In the decade since, I’ve built a company to help our clients thrive amidst the throttle of change by building and leveraging better relationships. Together we’ve invested heavily in studying and understanding subjects long left to other disciplines, such as emotion, intuition, behavior, trust, influence, power, reciprocity, networks, and all those things that touch on how we relate to and work with other people.
Two amazing things have happened concurrently:
- “Networking,” once a dirty word, has become the lingua franca of our times, acknowledged as an inherently human pursuit; not ugly or exploitative, but inherent to the forces of reciprocity that drive human development and a collaborative economy. Today’s most valuable currency is social capital, defined as the information, expertise, trust and total value that exists in the relationships you have and social networks to which you belong.
- Science has validated the equation that ten years ago was just my nagging intuition:
Success in life = (the people you meet) + (what you create together).
Your network is your destiny, a reality backed up by many studies in the newly emergent fields of social networking and social contagion theory. We are the people we interact with. Our paychecks, our moods, the health of our hearts and the size of our bellies—all of these things are determined by who we choose to interact with and how.
And so, taking control of your relationships—which, if you’re doing it right, sometimes means giving up control, as I’ve learned over the years and especially since having become a father—means taking control of your career and your future.

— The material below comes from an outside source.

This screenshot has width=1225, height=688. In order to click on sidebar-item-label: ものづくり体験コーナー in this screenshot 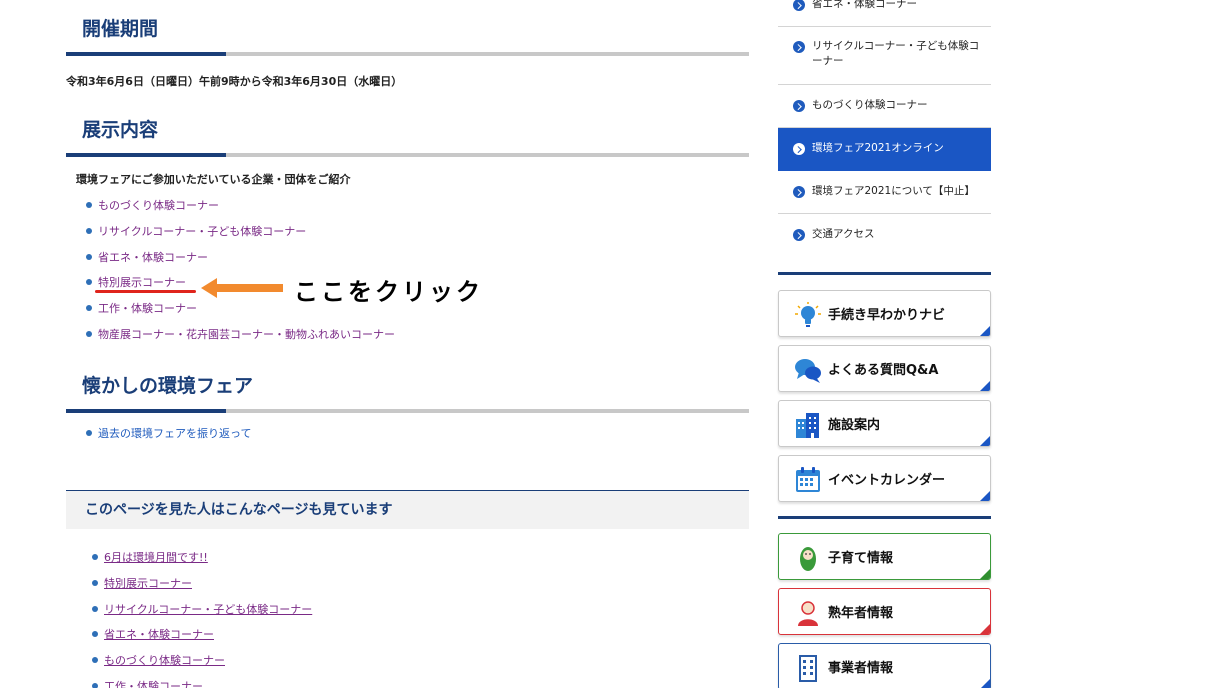, I will do `click(870, 105)`.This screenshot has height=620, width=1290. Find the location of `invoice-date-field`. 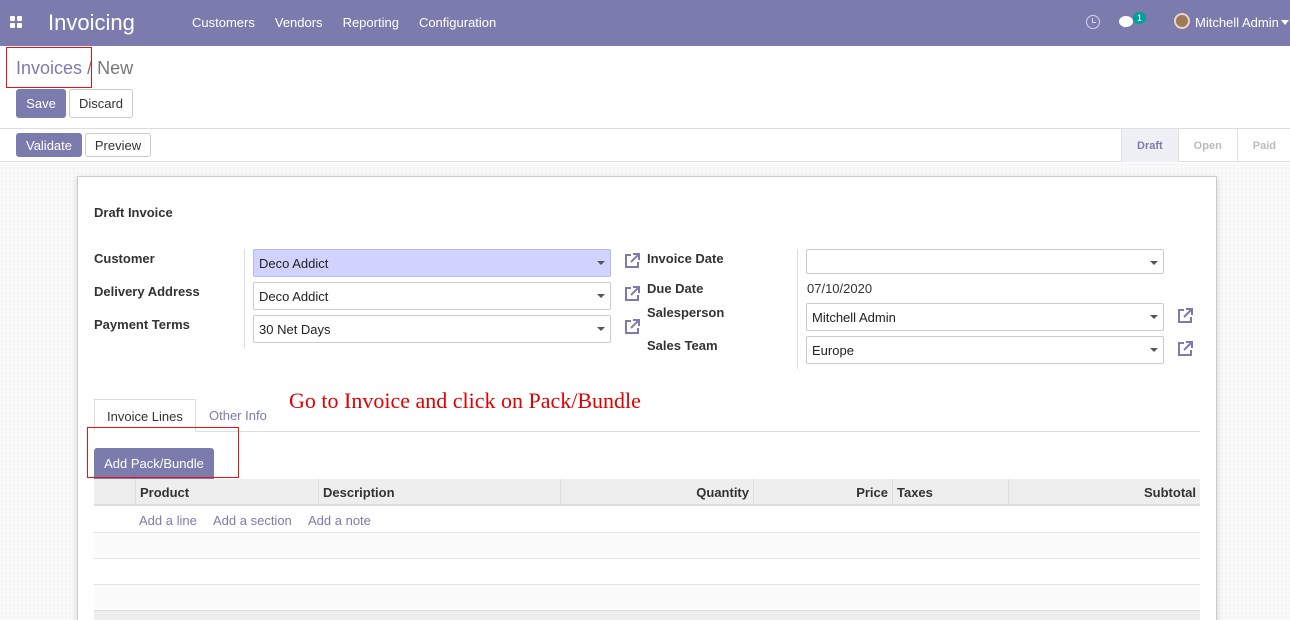

invoice-date-field is located at coordinates (985, 262).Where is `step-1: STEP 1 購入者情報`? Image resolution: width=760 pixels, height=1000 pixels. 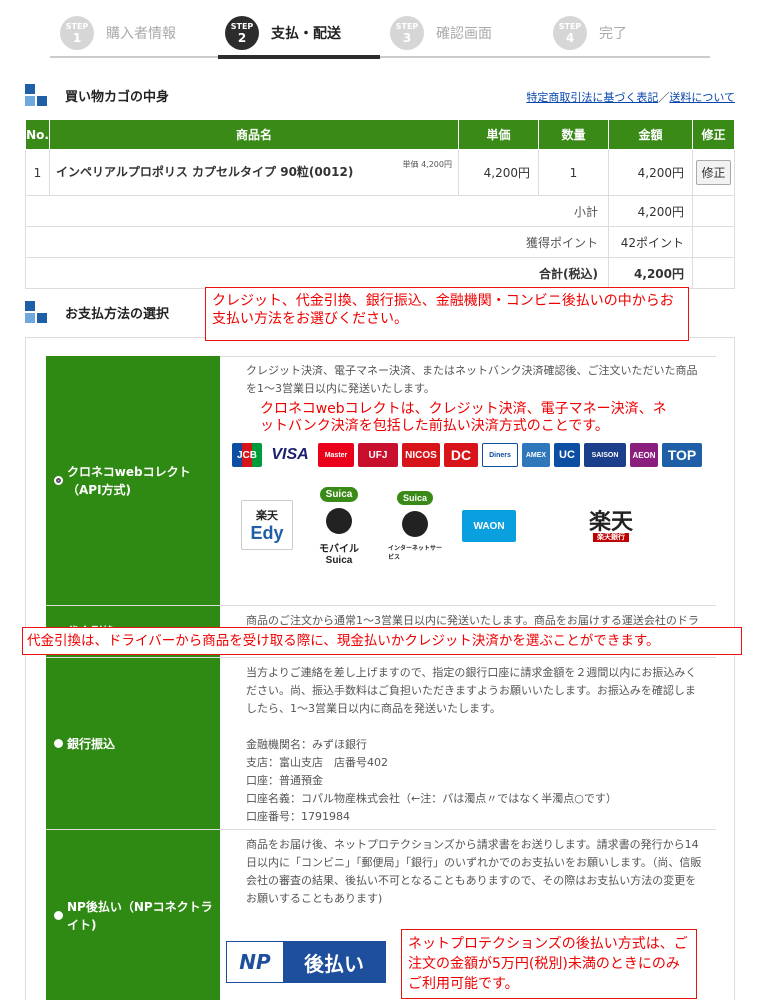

The lessons in this book have never been more potent, or more important.
And it’s set to get only more so. Today’s kids pull out the umbilical cord and plug in the Internet, their very earliest consciousness shaped by constant awareness and interaction with the global hive. Their social media driven upbringing will make them savants in some areas of relationship building, and idiots in others — and I suspect they’ll be spending the next decades sorting out which is which. (Just in time for the next revolution.)
Fortunately for new readers and old, Never Eat Alone, Expanded and Updated now covers the gambit, with three new chapters and updates throughout to clarify and strengthen the book for the digital era.